谷口ジロー 『センセイの鞄』

  • 2010/10/28(木) 23:30:00

2010.10.9





【出版社紹介】
日本文学界の至宝・川上弘美と日本漫画界の巨匠・谷口ジローのかつてない幸福な出会い! 谷崎潤一郎賞受賞の名作を完全漫画化。「遠いようなできごとだ。センセイと過ごした日々は、あわあわと、そして色濃く、流れた。」(原文より)酒と肴とやさしさと恋情に包まれたセンセイとツキコさんの日々が、細密にそして温かく描かれます。『THE BEST MANGA 2010 このマンガを読め!』第10位!

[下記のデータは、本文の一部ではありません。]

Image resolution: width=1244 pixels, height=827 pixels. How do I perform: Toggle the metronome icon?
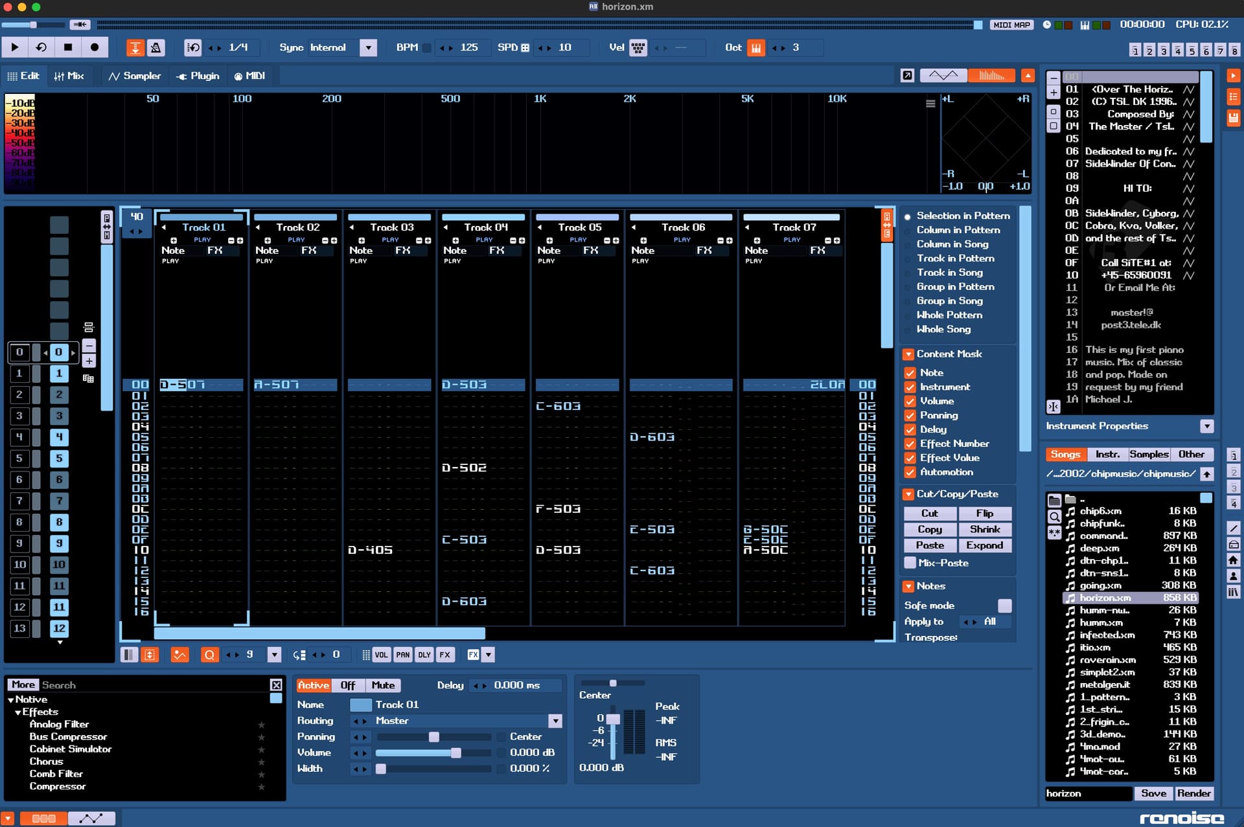pos(156,47)
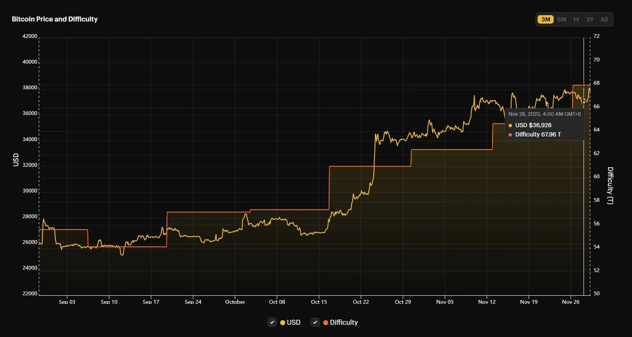
Task: Click the Nov 28, 2023 tooltip timestamp
Action: 544,114
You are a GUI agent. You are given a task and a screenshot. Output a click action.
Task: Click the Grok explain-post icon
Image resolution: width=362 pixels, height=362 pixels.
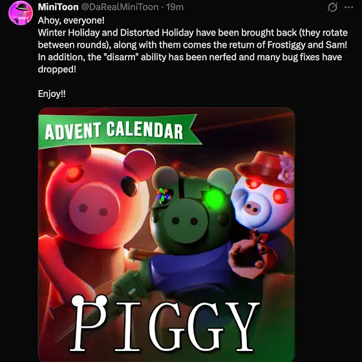pos(332,7)
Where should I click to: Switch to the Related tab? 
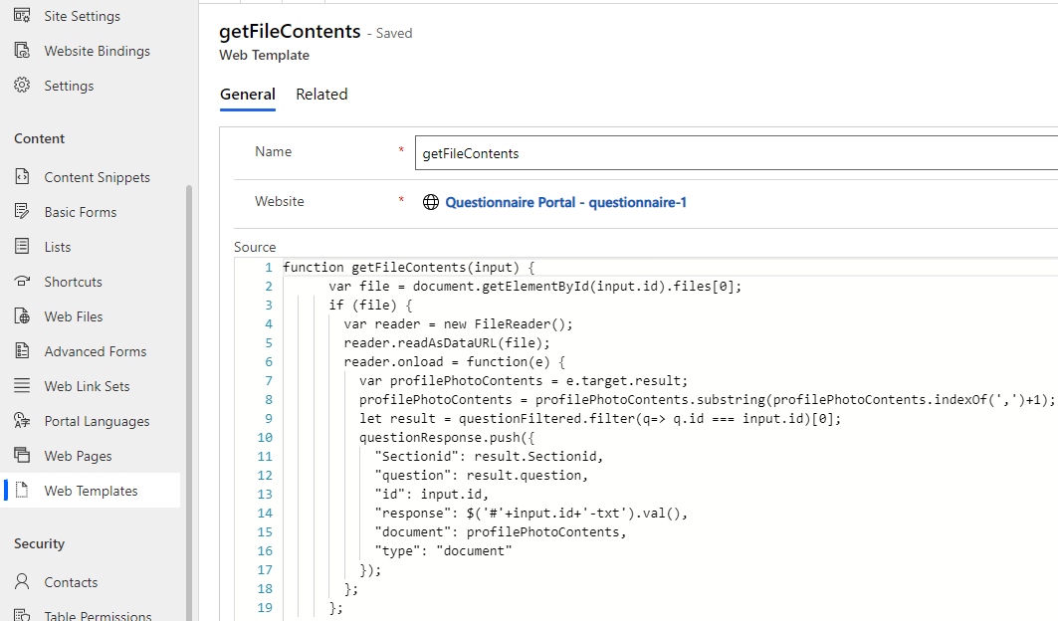coord(321,94)
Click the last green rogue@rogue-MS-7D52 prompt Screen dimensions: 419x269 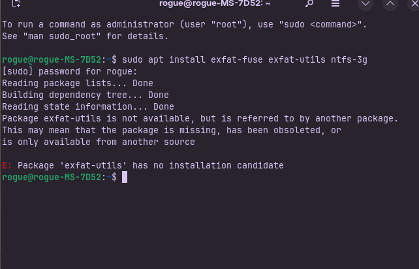coord(52,178)

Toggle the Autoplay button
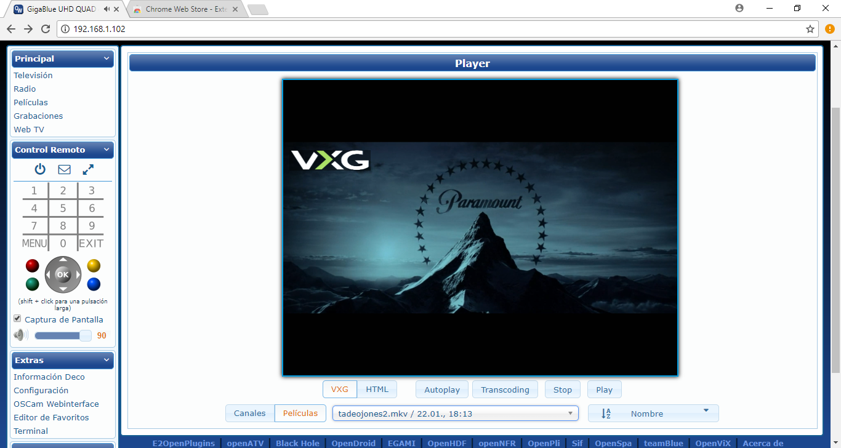tap(442, 390)
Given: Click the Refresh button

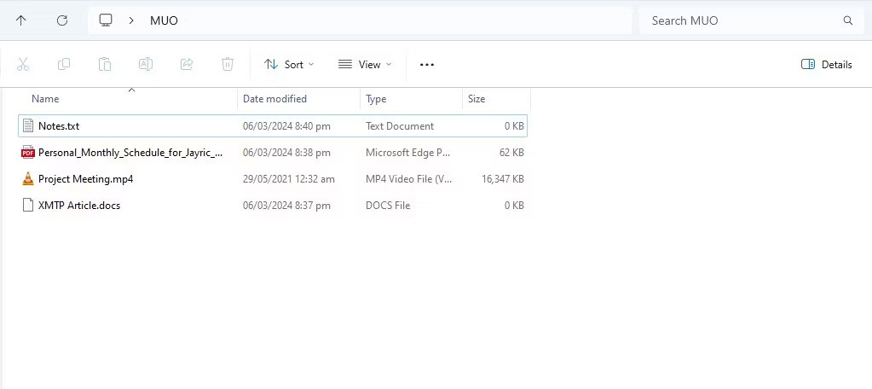Looking at the screenshot, I should [x=62, y=20].

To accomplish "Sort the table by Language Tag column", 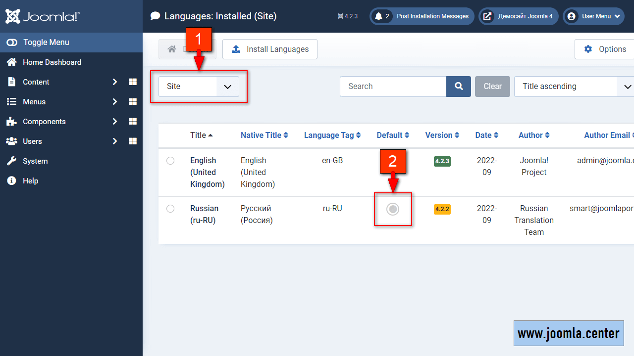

とある居酒屋で、三十七歳のツキコさんは、ビールの肴にと、まぐろ納豆、蓮根のきんぴら、塩らっきょうなどを頼む。すると隣りでも同じように注文する老人が……。さても肴の趣味の合うご老体だと感心していると、その人は高校時代の恩師だと知る。この再会をきっかけに二人は、やがてゆるやかでおだやかで切なくてはかない二人へと深まってゆく……。



なるほど。

こういうお話だったのかと。

谷口ジローさんにしては珍しく色っぽいお話だった。

色っぽいとはいってもそこは谷口ジローさん。

節度ある大人の恋を上品にそして丁寧に描いている。


センセイとツキコさんが少しずつ惹かれあい本当に少しずつ親密になっていく様子がやはり素晴らしい。

この行間を読ませるような描写はもはや円熟の境地だ。


この細やかな描写の数々がじんわりと後になって効いてくる。

おかげで自分もいつのまにか当事者のような気になって切なくなって困ってしまうのだ。(笑)





”ワタクシはいったいあとどれくらい生きられるでしょう?

”ずっとでなければツキコさんは満足しませんでしょうか?


終盤のセンセイからもれる言葉が胸を打つ。

そしてようやく一つになれた幸福感とその直後に訪れる暗転と静謐感。



ちょっとズルイよなぁ〜・・・・・


と思いながらもこの見事なコントラストにはやられてしまう。

どうしたって泣けてしまうじゃないか!




でもね、70歳を過ぎてこんな恋をしちゃって。

あげくにツキコさんまで泣かしちゃって。